On sait quelles appréhensions a, dans plusieurs états, soulevées le dogme de l’infaillibilité du pape. L’ombre de cette gigantesque puissance a paru s’étendre sur la société civile, et les pouvoirs laïques en ont été offusqués. Des politiques tels que M. Gladstone et M. de Bismarck y ont vu un danger permanent pour l’état, une menace pour l’indépendance civile. A beaucoup d’esprits, à la plupart des protestans ou des schismatiques orthodoxes, la chaire romaine a paru d’une grandeur démesurée, incompatible avec notre civilisation, hors de proportion avec l’humanité. « Savez-vous, me disait en vue d’Athènes et de l’Acropole, entre l’île de Salamine et l’île d’Égine, un étranger qui traversait avec moi le beau golfe Saronique, savez-vous à quoi me fait songer le pape infaillible ? La papauté me rappelle cette statue colossale, cette Minerve de Phidias élevée là-bas sur l’Acropole et trop grande pour tenir en aucun temple. Elle dominait de la tête le Parthénon et les Propylées, et les marins l’apercevaient du cap Sunium par-dessus le faîte des temples de marbre. Telle me semble la papauté, elle domine de toute sa taille l’église devenue trop petite pour la contenir, elle l’écrase de sa hauteur, elle dépasse le monde. Elle est trop grande et trop lourde pour la terre qui la porte, trop haute pour l’humanité.
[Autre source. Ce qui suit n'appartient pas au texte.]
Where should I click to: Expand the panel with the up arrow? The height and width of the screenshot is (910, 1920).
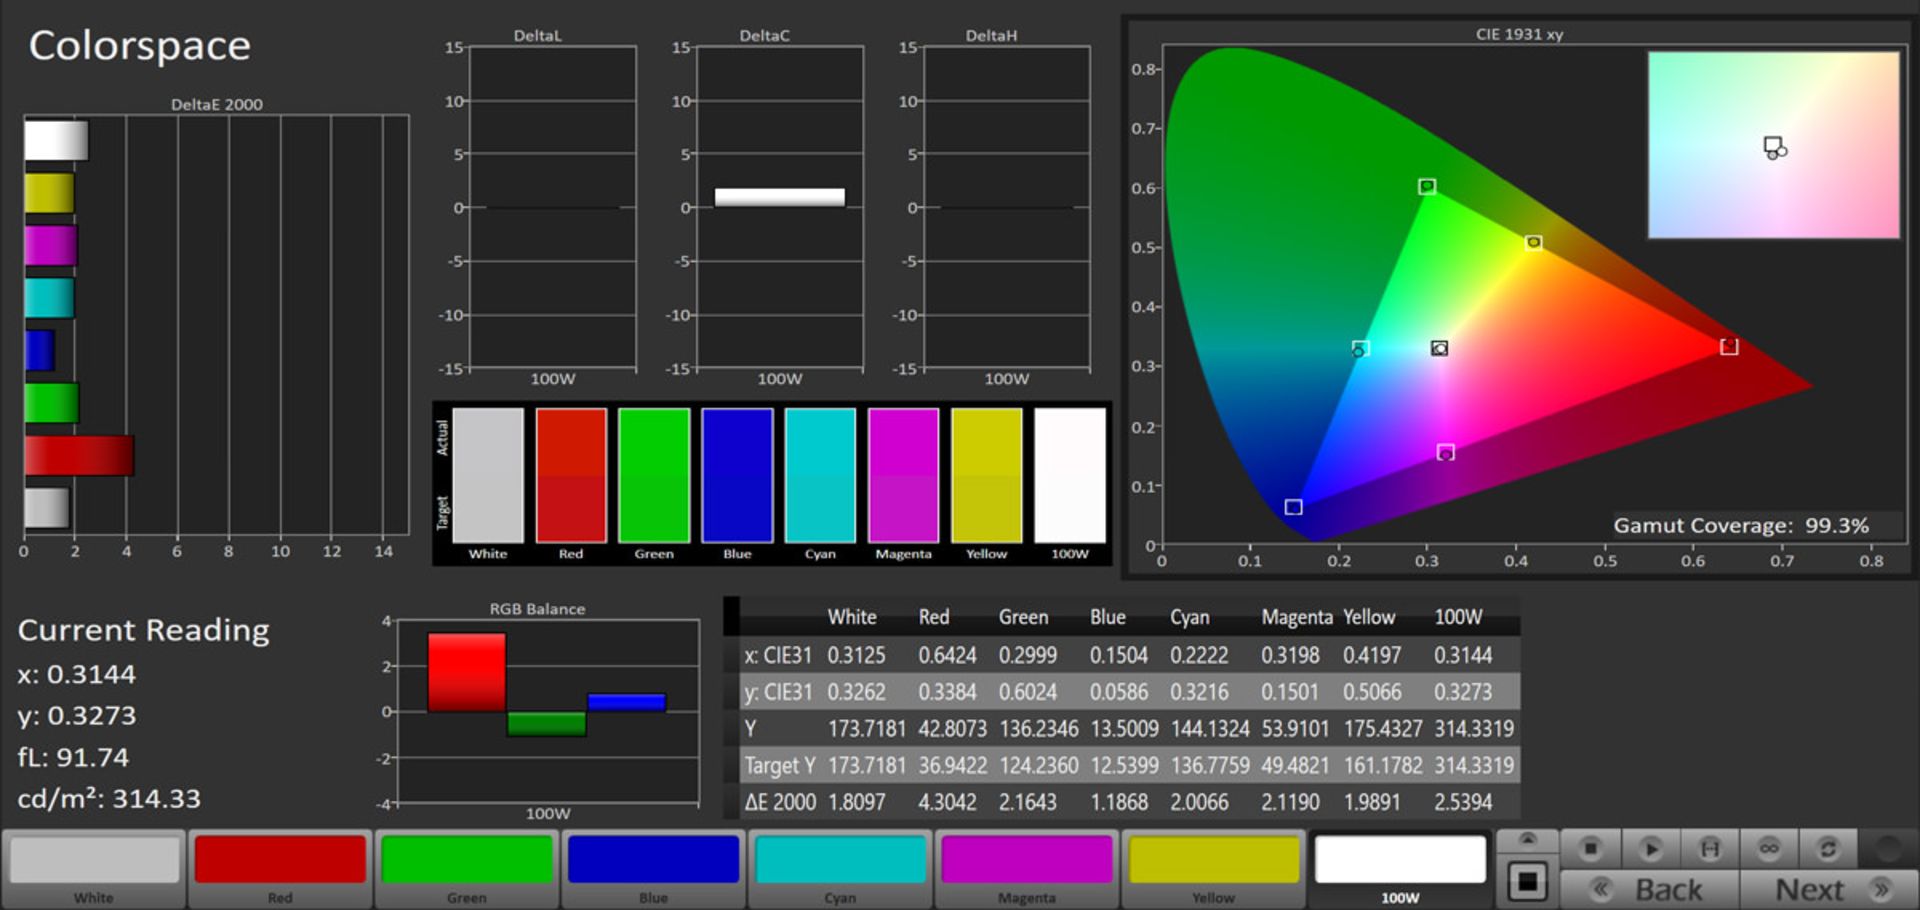pyautogui.click(x=1527, y=840)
Où dans notre société, où dans nos états modernes, trouver la place d’un tel colosse ? » Ainsi disent, ainsi pensent bien des esprits contemporains. En élevant si haut la chaire papale, Pie IX semble l’avoir mise en dehors de la nature, en dehors des conditions normales de l’existence, il en a, sans le vouloir, rendu la position plus difficile, plus précaire dans le monde. Si la papauté ainsi grandie en impose davantage aux fidèles, elle heurte davantage le siècle, elle soulève davantage les craintes ou les défiances des peuples ou des gouvernemens. L’infaillibilité a mis aux mains des adversaires de l’église un épouvantail dont ils se servent contre elle.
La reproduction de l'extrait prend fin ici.